Monday, February 1, 2010

Social Constellation: online community application



Jamie Thompson



Just found this whilst researching for my competition brief. The theme and what Jamie Thompson has to say about online communities is very similar to my observations and the visualization of the subject similar to what i was proposing earlier in the brief.

Here's what he says:

"I am looking at how the feeling of loneliness or the disconnection between social groups in a city could be relieved if only slightly by an online community visualisation that presents no information about any of its users.

When something universally humorous happens in a public space, it momentarily changes your relationship to strangers around you, relieving the feeling of disconnection if only for a moment. However, your anonymity remains intact.

I am focussing on the romance tied up within the idea of particular cities and how this visualisation could utilise that romantic value in order to relieve disconnection. London is an ideal example of a city with a high romantic value to utilise.

Despite being surrounded by isolated examples of a busy city as we walk down the street or travel in a bus, we are never able to visualise it in its entirety. We certainly experience the feeling less when sitting in an office all day.
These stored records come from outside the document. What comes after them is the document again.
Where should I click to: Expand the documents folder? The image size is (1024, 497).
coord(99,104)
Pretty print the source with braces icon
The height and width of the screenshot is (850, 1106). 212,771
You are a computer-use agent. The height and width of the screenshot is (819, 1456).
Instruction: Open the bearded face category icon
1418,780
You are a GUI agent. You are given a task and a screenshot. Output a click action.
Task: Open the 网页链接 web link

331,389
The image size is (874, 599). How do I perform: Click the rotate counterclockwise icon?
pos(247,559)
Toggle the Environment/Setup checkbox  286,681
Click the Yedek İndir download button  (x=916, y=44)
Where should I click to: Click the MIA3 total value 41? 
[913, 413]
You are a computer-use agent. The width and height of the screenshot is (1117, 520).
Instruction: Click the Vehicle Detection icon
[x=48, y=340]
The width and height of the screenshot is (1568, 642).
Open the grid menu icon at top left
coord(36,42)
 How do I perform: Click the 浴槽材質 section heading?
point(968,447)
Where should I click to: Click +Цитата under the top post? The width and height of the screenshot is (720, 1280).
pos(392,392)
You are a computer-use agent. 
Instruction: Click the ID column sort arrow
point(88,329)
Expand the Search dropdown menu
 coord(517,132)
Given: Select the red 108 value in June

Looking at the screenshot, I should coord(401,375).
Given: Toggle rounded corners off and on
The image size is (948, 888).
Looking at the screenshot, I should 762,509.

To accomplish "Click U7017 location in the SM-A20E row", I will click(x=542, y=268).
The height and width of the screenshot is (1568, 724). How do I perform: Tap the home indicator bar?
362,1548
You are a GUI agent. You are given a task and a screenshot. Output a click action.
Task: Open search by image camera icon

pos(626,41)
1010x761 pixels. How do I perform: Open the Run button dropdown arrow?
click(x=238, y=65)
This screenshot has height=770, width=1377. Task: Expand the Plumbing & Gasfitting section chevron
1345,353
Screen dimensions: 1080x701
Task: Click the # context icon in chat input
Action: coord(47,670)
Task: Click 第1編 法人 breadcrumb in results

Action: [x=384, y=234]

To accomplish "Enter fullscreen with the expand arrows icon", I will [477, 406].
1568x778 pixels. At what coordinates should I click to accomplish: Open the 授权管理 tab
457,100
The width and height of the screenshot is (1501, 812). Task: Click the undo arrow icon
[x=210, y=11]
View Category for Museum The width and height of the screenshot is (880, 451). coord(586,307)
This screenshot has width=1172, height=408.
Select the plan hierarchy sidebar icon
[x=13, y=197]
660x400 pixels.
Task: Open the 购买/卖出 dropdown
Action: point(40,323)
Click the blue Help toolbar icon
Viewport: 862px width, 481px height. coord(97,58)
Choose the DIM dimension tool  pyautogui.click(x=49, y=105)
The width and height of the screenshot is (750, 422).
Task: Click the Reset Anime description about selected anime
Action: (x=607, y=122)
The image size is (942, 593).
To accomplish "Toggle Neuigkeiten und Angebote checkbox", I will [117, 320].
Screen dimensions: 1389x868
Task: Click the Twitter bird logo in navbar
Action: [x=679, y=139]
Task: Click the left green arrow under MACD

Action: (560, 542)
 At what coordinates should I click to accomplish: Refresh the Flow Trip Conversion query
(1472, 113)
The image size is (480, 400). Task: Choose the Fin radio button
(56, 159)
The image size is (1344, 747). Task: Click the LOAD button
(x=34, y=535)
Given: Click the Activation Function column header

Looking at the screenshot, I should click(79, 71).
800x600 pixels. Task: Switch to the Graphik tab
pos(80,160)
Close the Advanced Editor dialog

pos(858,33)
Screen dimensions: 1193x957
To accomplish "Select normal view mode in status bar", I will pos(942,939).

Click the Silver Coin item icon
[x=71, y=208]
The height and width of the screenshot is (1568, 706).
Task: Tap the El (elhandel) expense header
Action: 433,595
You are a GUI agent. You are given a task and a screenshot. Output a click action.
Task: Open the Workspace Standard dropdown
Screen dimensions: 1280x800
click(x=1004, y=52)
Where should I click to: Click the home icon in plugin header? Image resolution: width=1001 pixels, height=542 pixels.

You log on when you wake up and keep it open on your desktop throughout the day. The idea is that you do not have to contribute anything other than logging on. However, there will be the option to contribute, but this will perhaps be limited to drawing within tight parameters to avoid any offensive misuse. The theme for the llustration could change periodically like google illustrations. For example it could be an ecosystem representation or an organic lifeform constructed of many particles represented by each user just as much as it could be the initial constellation metaphor used in this example.

The image above left is a still moment from a hacked version of an ecosystem application by Annie Spinster. I have been looking at how physical inputs can be incorporated into such an application using for example the light sensors in the user's Mac Book Pro which may isolate a particular type of user within the community.

The image above right is an early IP address mapping ecosystem that I was concepting with W Blutt. Here, the ecosystem substrate is the IP address activity, the mapped location of each dot is based upon the four sets of numbers present in an IP address. The growth of the ecosystem is dependent on the quantity of IP addresses which would act as substrate at the bottom level of growth. Therefore, parameters control the extent, but the ecosystem itself is organic which creates the interest, in a similar way to looking into a fish tank".